::: Dati estratti
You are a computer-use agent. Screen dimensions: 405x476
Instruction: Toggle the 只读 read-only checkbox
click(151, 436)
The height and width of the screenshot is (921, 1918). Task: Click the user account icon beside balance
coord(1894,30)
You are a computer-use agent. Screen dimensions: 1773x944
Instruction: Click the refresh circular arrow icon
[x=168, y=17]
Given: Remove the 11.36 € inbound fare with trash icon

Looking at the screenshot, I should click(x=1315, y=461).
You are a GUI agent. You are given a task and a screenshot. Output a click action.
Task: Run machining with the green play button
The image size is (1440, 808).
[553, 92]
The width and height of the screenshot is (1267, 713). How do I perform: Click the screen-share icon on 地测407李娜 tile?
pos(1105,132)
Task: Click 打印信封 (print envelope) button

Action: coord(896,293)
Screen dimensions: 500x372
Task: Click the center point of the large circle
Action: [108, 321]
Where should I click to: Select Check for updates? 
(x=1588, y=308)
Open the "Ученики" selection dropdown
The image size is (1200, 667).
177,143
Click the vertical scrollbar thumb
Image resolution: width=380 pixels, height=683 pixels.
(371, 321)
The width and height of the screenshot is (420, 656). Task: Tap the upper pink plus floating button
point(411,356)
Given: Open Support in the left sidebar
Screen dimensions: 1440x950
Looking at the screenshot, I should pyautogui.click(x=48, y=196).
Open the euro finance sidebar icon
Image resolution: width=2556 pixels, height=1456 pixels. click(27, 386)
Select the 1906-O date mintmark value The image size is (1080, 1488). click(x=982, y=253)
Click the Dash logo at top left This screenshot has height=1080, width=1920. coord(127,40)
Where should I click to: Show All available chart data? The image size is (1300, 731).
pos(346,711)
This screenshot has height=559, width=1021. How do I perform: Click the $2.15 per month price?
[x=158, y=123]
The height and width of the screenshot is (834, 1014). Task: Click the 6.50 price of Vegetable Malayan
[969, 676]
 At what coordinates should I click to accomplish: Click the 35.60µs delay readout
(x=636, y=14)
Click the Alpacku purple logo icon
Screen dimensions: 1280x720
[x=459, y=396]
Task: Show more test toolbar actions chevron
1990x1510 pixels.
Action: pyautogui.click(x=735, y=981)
::::::
Riscrivi il tratto di materiale che va dalla riga contenente "Task: Show more test toolbar actions chevron" fino alla fine del materiale, estremi inclusi, riportando anche le richieste. Scala di un fattore 2,4 le coordinate presenti nelle risposte e arrotonda all'intero, con le metà per eccesso.

Risposta all'esercizio:
Task: Show more test toolbar actions chevron
1990x1510 pixels.
Action: pyautogui.click(x=1764, y=2354)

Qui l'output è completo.